Stored data entries
⟨
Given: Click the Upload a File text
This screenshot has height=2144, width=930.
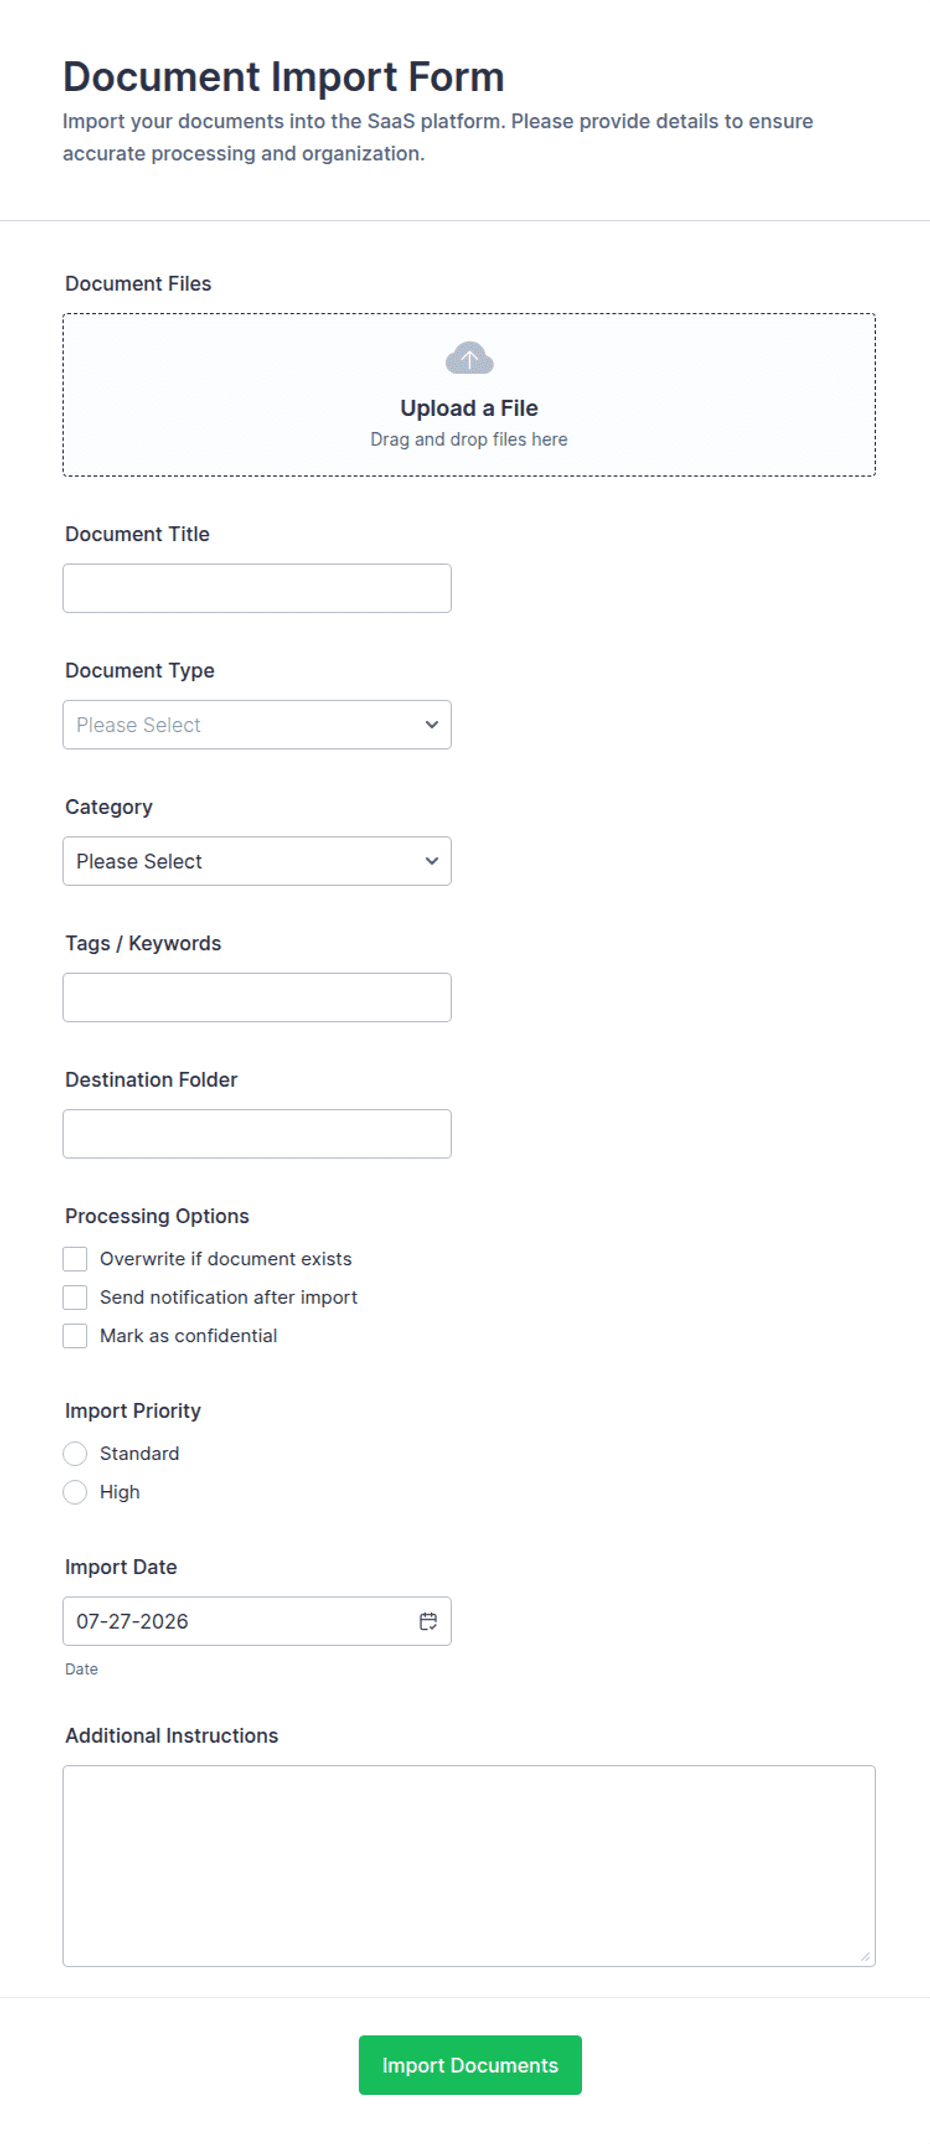Looking at the screenshot, I should click(469, 408).
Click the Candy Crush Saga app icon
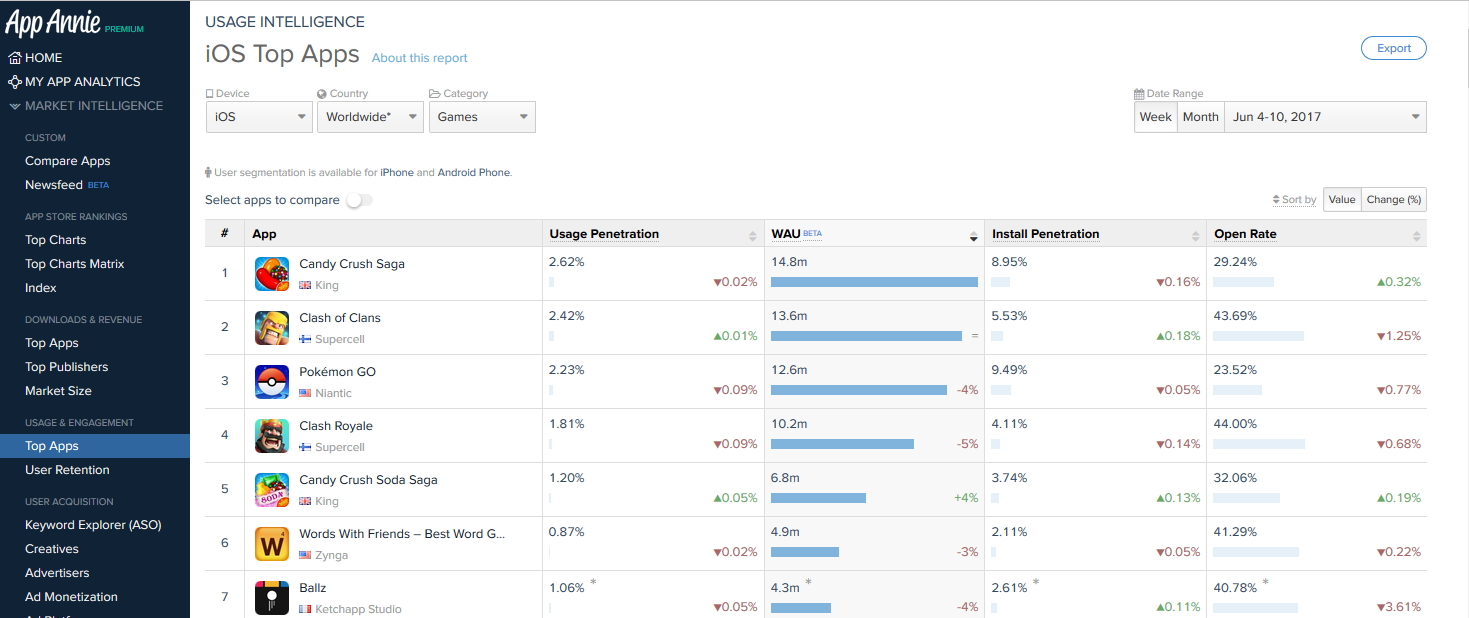1469x618 pixels. 272,274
⟩
Nothing but the pictures may be dropped; output the records above exactly.

SOLUTION FOR THIS EXERCISE >>
Given: Click the Upload a File text
This screenshot has height=2144, width=930.
Looking at the screenshot, I should click(469, 408).
Click the Candy Crush Saga app icon
1469x618 pixels. 272,274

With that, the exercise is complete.